É por tudo isto que ser Cristão é uma verdadeira loucura aos olhos de um mundo que nos exige sucessos, conquistas, materialismos. É por isso que ver o Reino de Deus neste nosso mundo é uma tarefa que só se proporciona a quem realmente se dispõe e se propõe a vê-lo, com os olhos do coração, com a simplicidade das crianças, com a alegria que brota de quem encontra um feliz tesouro, a Eternidade do presente. E este Reino reservado aos simples é concretizável também na medida em que eu me deixo envolver naquilo que é a minha própria vida. Eu ligo-me emocionalmente aos outros através das experiências que vivemos em conjunto. Viver esta JMJ fez-me voltar a confirmar esta necessidade de envolvência e, sobretudo, de nos deixarmos envolver. Ou seja, de não sermos indiferentes à Vida e deixarmo-nos ser e estar em irmandade. O jornalista eufórico que gritou de alegria ao ver o Papa passar. Os jovens vindos do outro lado do mundo a cantar e a ser alegria nas múltiplas ruas de uma Lisboa jovem. As famílias que seguiram tudo e todos pela televisão. Os amigos que carregaram a cadeira do jovem Lourenço para que ele conseguisse ver o Papa. Exemplos tão bonitos do que é ser pequeno. É tão simples quando não nos permitimos ser complicados. É um mundo novo que é possível construir com tão pouco e, ao mesmo tempo, com tanto.

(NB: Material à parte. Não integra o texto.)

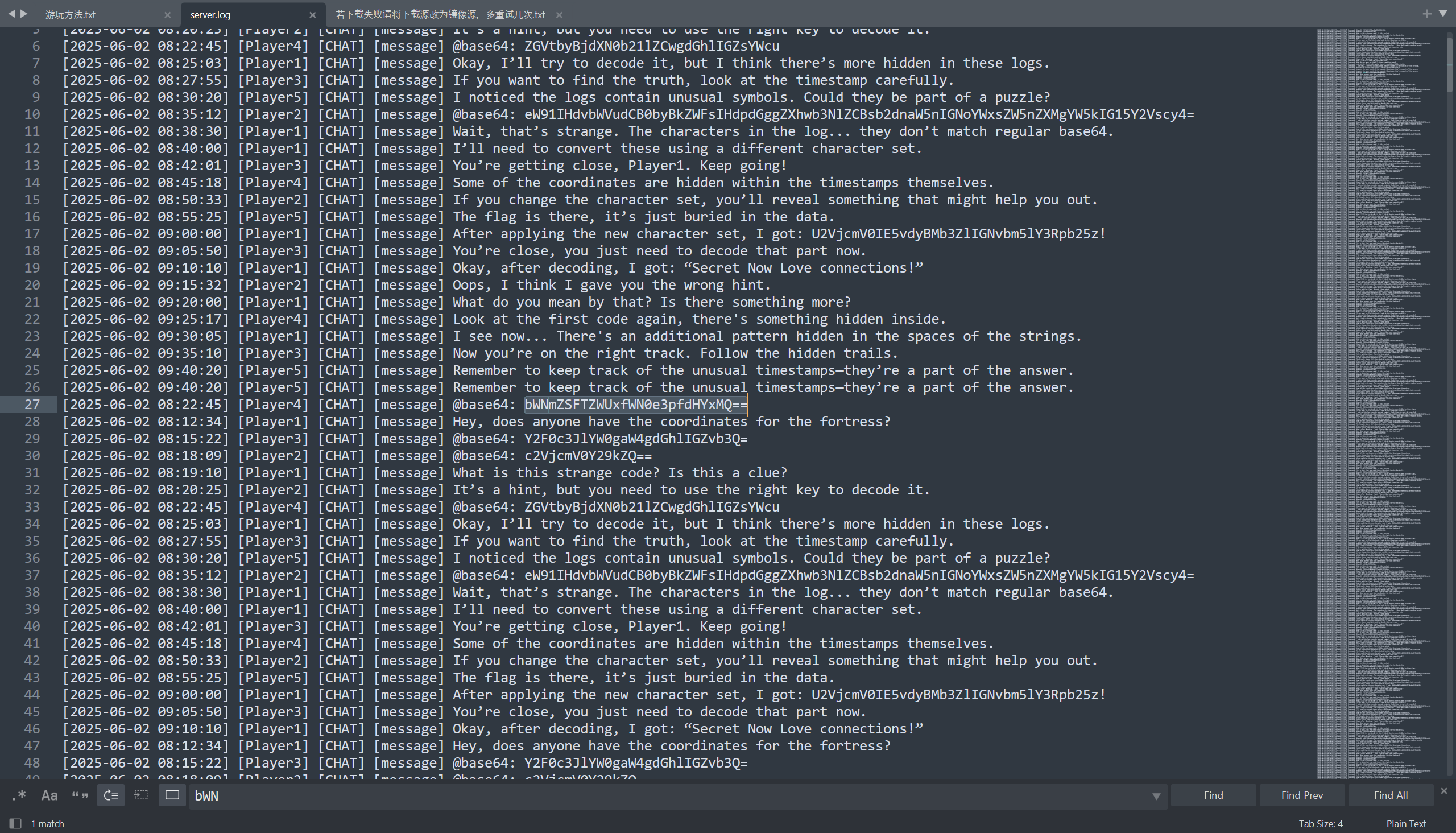Toggle wrap-around search icon

(111, 795)
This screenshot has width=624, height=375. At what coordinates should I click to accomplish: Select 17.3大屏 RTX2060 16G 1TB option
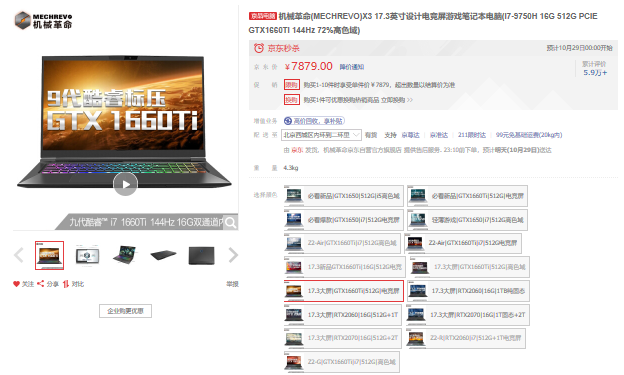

Ser como as crianças. Voltar à infância e recuperar o espanto, a admiração, a curiosidade, a busca. Numa entrevista dada à jornalista Anabela Mota Ribeiro, o Cardeal José Tolentino Mendonça chama a atenção para a importância de retomar essa arte do espanto: “A infância é uma máquina de espanto. Já todos passamos por essa máquina, mas é bom que a conservemos.” É imprescindível acolhermos a disponibilidade para aprender, para descobrir, para ver, para ouvir, para deixar-se encantar e olhar mais longe. A abertura é a condição do espanto. Permanecer em espanto toda a vida e deixar-se conduzir pela simplicidade foi a resposta que Jesus deu à interpelação dos seus discípulos. Busquemos nós, em cada dia, este grande tesouro da simplicidade. Larguemos os pesos da apatia, da indiferença, da superioridade, do materialismo. Saibamos cultivar aquela alegria das crianças com os olhos cheios de espanto e de gratidão pela vida. Escolhamos a pequenez grande que reside na beleza que nos rodeia e que, tantas vezes, não se mede em cálculos e valores. Abracemos a felicidade que a simples vida em comunidade de vidas nos traz e nos enche de significados. E que possamos ser sempre como as crianças para, juntos, vivermos esse Reino prometido.